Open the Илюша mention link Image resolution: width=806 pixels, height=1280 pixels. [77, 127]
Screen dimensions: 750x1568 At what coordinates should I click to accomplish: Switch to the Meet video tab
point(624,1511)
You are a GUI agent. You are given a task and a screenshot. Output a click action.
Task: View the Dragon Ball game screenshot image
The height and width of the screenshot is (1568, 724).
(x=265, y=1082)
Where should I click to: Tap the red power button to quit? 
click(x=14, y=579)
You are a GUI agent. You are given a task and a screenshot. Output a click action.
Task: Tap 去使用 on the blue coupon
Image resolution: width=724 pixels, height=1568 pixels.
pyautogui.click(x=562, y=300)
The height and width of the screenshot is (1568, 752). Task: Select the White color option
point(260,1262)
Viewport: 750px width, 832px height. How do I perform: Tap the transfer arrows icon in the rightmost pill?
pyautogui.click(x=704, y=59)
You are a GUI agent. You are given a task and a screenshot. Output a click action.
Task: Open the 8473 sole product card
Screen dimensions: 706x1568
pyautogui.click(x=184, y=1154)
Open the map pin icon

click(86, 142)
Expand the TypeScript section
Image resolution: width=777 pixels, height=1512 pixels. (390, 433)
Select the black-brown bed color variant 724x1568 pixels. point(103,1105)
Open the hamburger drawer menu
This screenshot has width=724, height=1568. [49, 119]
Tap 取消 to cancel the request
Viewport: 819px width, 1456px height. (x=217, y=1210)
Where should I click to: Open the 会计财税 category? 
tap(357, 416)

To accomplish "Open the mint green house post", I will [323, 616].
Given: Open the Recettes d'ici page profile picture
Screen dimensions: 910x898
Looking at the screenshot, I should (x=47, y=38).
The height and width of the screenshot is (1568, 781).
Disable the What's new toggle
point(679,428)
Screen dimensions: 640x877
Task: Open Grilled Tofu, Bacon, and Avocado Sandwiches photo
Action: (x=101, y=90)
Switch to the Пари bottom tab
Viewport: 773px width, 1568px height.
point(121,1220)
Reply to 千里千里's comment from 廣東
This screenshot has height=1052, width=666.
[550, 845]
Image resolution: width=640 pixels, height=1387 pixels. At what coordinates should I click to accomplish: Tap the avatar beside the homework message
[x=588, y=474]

+ + + + +

Problem statement :: Give the data above as a Markdown table with two columns, Row and Line, where Row holds a running number and Line holds each line of the data; leave out blank lines.

Result ::
| Row | Line |
|---|---|
| 1 | Open the Илюша mention link Image resolution: width=806 pixels, height=1280 pixels. [77, 127] |
| 2 | Screen dimensions: 750x1568 At what coordinates should I click to accomplish: Switch to the Meet video tab |
| 3 | point(624,1511) |
| 4 | You are a GUI agent. You are given a task and a screenshot. Output a click action. |
| 5 | Task: View the Dragon Ball game screenshot image |
| 6 | The height and width of the screenshot is (1568, 724). |
| 7 | (x=265, y=1082) |
| 8 | Where should I click to: Tap the red power button to quit?  |
| 9 | click(x=14, y=579) |
| 10 | You are a GUI agent. You are given a task and a screenshot. Output a click action. |
| 11 | Task: Tap 去使用 on the blue coupon |
| 12 | Image resolution: width=724 pixels, height=1568 pixels. |
| 13 | pyautogui.click(x=562, y=300) |
| 14 | The height and width of the screenshot is (1568, 752). Task: Select the White color option |
| 15 | point(260,1262) |
| 16 | Viewport: 750px width, 832px height. How do I perform: Tap the transfer arrows icon in the rightmost pill? |
| 17 | pyautogui.click(x=704, y=59) |
| 18 | You are a GUI agent. You are given a task and a screenshot. Output a click action. |
| 19 | Task: Open the 8473 sole product card |
| 20 | Screen dimensions: 706x1568 |
| 21 | pyautogui.click(x=184, y=1154) |
| 22 | Open the map pin icon |
| 23 | click(86, 142) |
| 24 | Expand the TypeScript section |
| 25 | Image resolution: width=777 pixels, height=1512 pixels. (390, 433) |
| 26 | Select the black-brown bed color variant 724x1568 pixels. point(103,1105) |
| 27 | Open the hamburger drawer menu |
| 28 | This screenshot has width=724, height=1568. [49, 119] |
| 29 | Tap 取消 to cancel the request |
| 30 | Viewport: 819px width, 1456px height. (x=217, y=1210) |
| 31 | Where should I click to: Open the 会计财税 category?  |
| 32 | tap(357, 416) |
| 33 | To accomplish "Open the mint green house post", I will [323, 616]. |
| 34 | Given: Open the Recettes d'ici page profile picture |
| 35 | Screen dimensions: 910x898 |
| 36 | Looking at the screenshot, I should (x=47, y=38). |
| 37 | The height and width of the screenshot is (1568, 781). |
| 38 | Disable the What's new toggle |
| 39 | point(679,428) |
| 40 | Screen dimensions: 640x877 |
| 41 | Task: Open Grilled Tofu, Bacon, and Avocado Sandwiches photo |
| 42 | Action: (x=101, y=90) |
| 43 | Switch to the Пари bottom tab |
| 44 | Viewport: 773px width, 1568px height. |
| 45 | point(121,1220) |
| 46 | Reply to 千里千里's comment from 廣東 |
| 47 | This screenshot has height=1052, width=666. |
| 48 | [550, 845] |
| 49 | Image resolution: width=640 pixels, height=1387 pixels. At what coordinates should I click to accomplish: Tap the avatar beside the homework message |
| 50 | [x=588, y=474] |